___ LISTED RECORDS

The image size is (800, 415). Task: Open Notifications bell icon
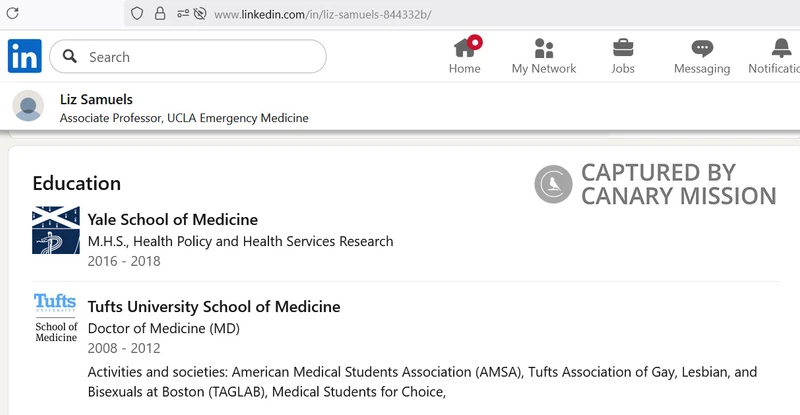[781, 48]
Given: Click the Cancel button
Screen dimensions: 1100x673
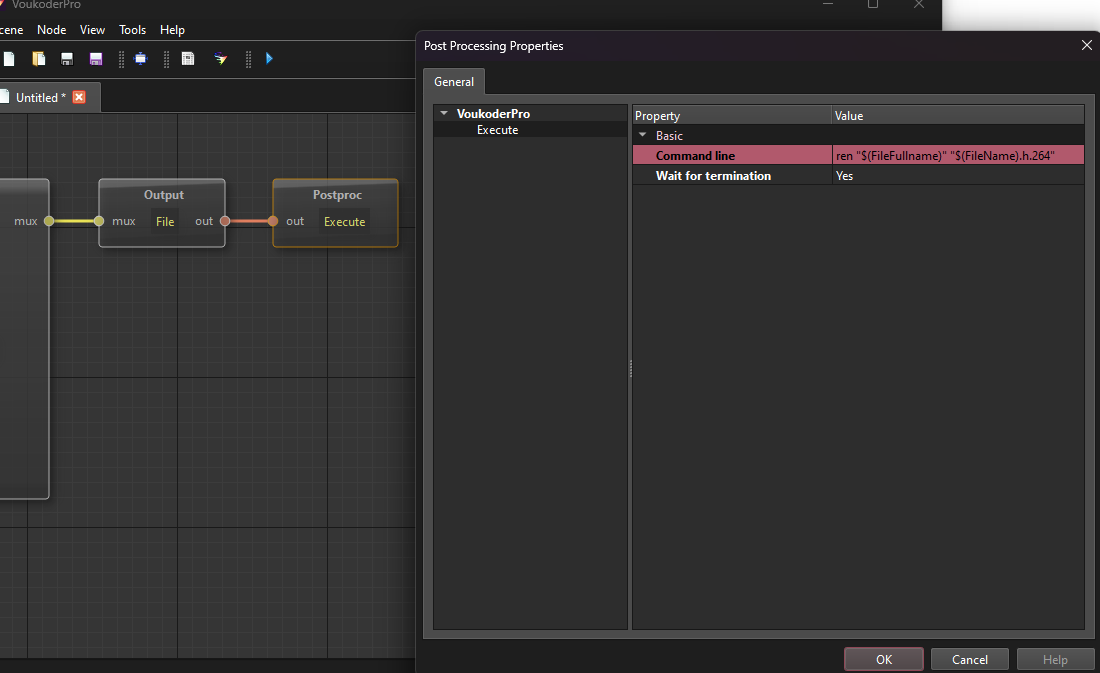Looking at the screenshot, I should tap(969, 659).
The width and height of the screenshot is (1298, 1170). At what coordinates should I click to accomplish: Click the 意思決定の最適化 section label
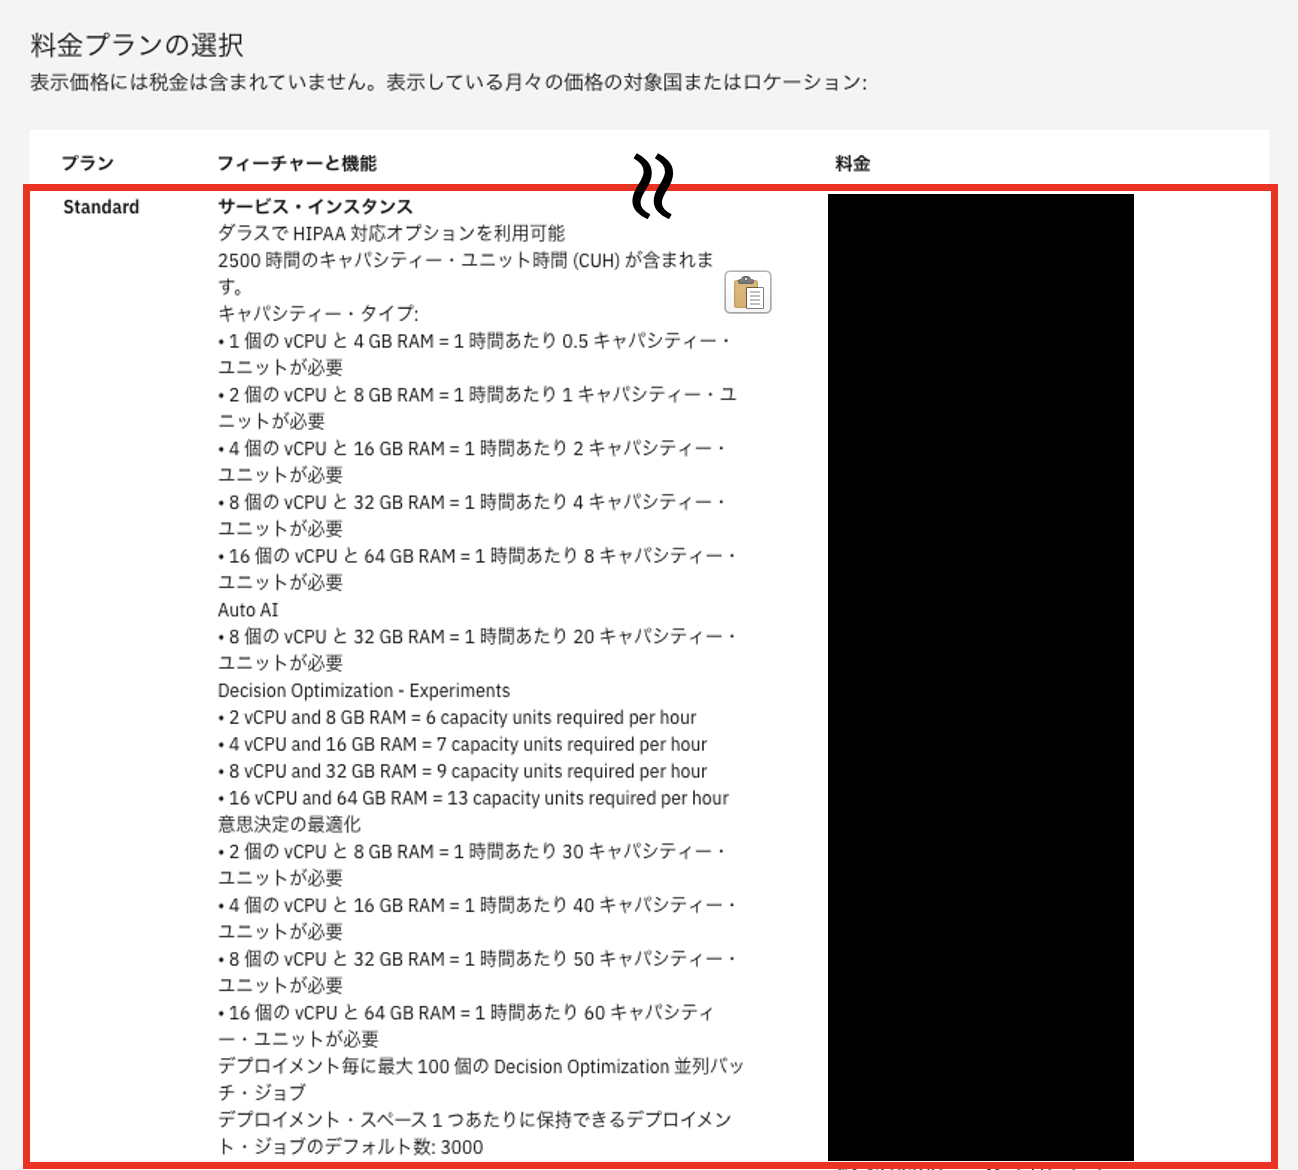coord(289,825)
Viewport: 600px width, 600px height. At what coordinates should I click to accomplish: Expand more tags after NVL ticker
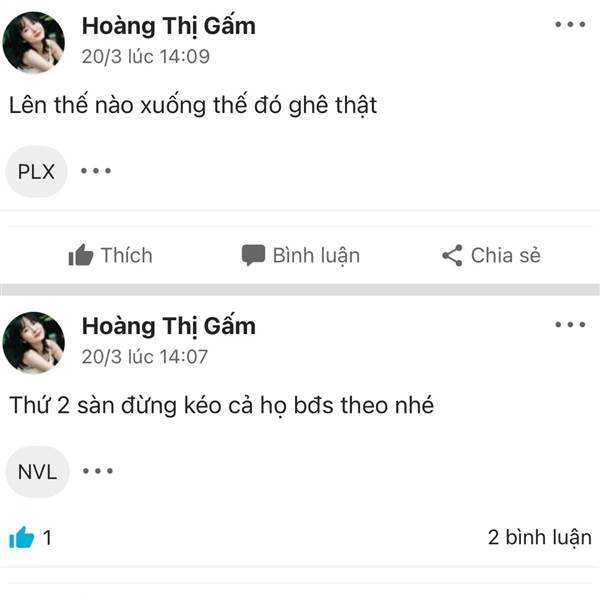(x=98, y=471)
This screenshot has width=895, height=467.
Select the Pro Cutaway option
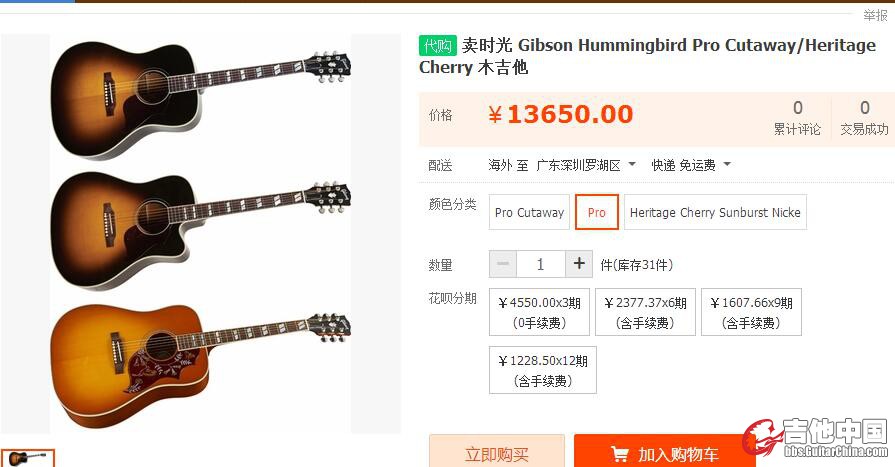click(529, 212)
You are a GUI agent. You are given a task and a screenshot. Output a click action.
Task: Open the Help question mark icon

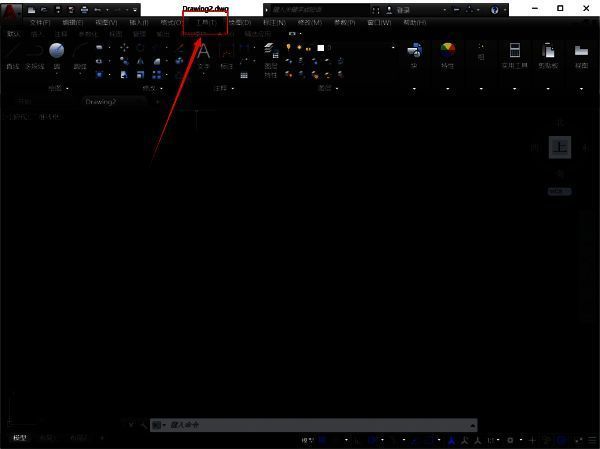point(494,9)
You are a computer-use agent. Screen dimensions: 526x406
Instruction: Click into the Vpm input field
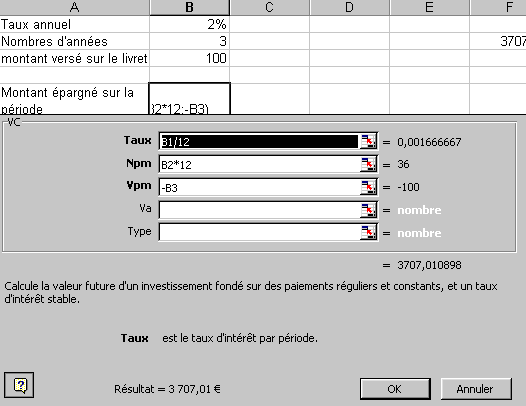click(x=259, y=187)
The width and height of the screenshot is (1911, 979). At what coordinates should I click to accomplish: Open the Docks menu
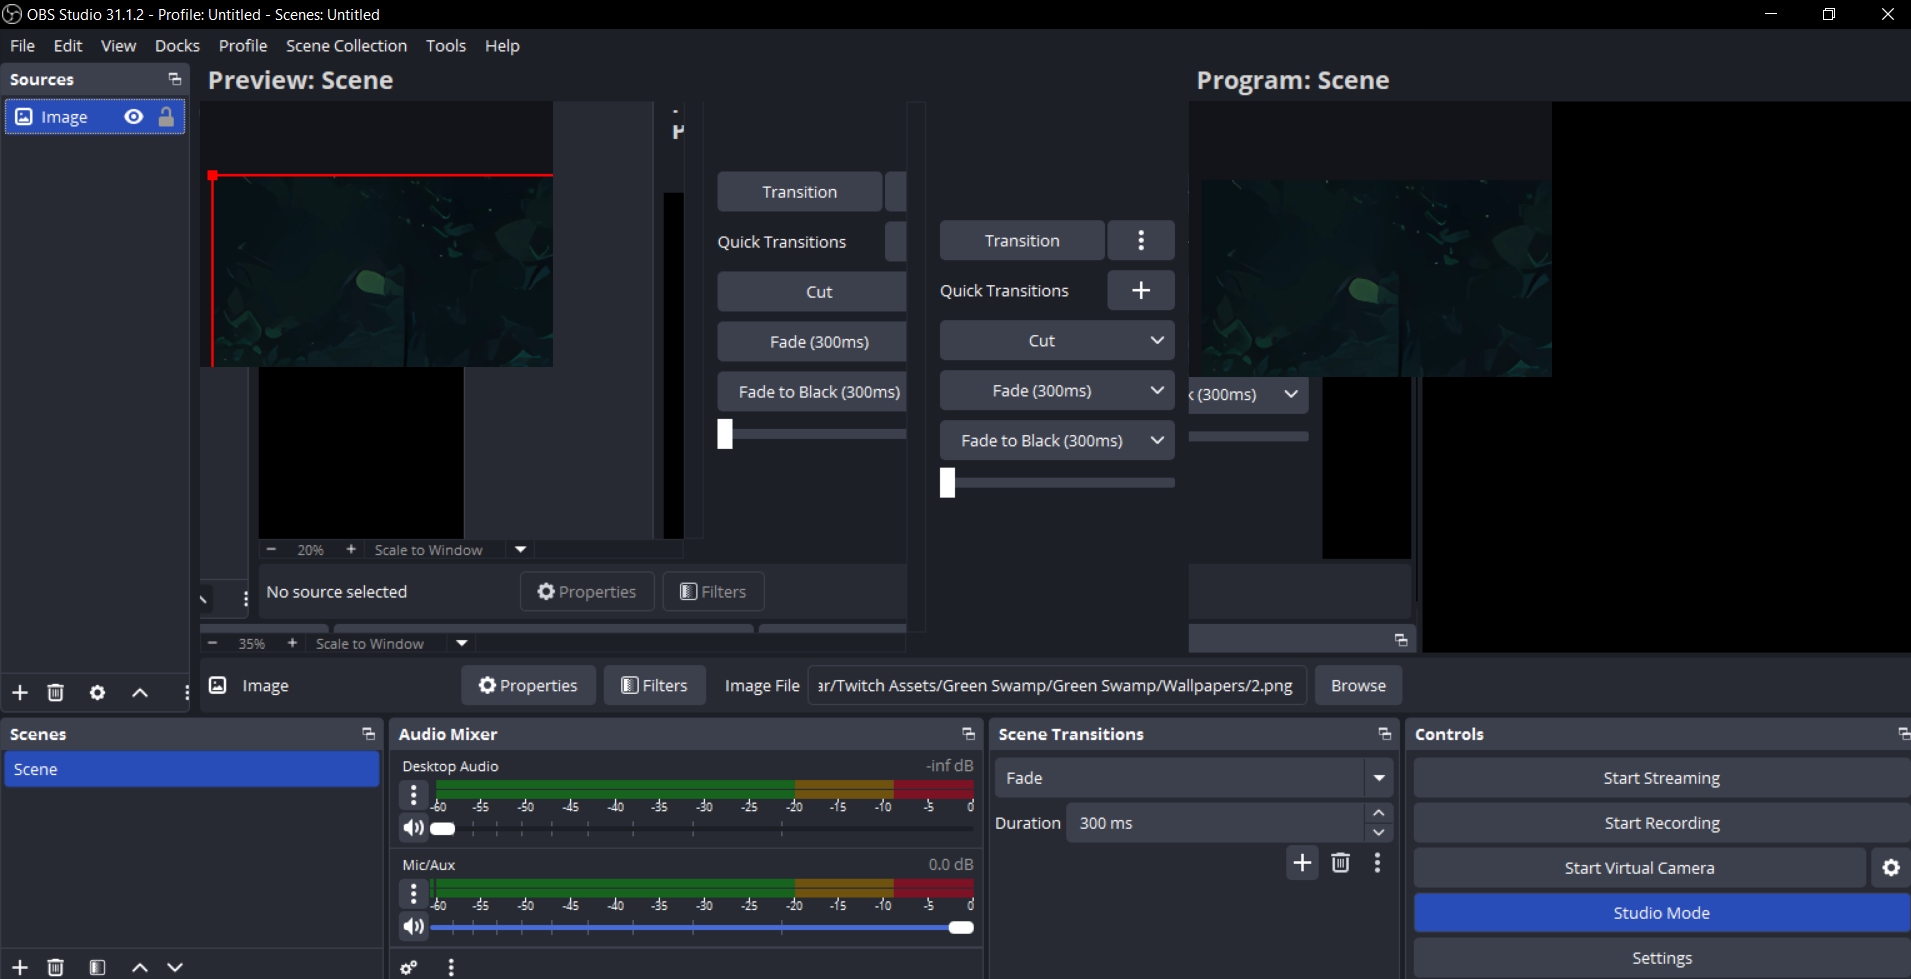coord(177,46)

______

With the pictures left out, transcribe the material exactly.

*RESULT*
The image size is (800, 415). Task: Open Notifications bell icon
[781, 48]
Given: Click the Cancel button
Screen dimensions: 1100x673
Looking at the screenshot, I should tap(969, 659).
The width and height of the screenshot is (1298, 1170). At what coordinates should I click to accomplish: Click the 意思決定の最適化 section label
coord(289,825)
Viewport: 600px width, 600px height. At what coordinates should I click to accomplish: Expand more tags after NVL ticker
(x=98, y=471)
This screenshot has width=895, height=467.
Select the Pro Cutaway option
click(529, 212)
You are a GUI agent. You are given a task and a screenshot. Output a click action.
Task: Open the Help question mark icon

point(494,9)
You are a computer-use agent. Screen dimensions: 526x406
Instruction: Click into the Vpm input field
click(x=259, y=187)
The width and height of the screenshot is (1911, 979). At what coordinates should I click to accomplish: Open the Docks menu
coord(177,46)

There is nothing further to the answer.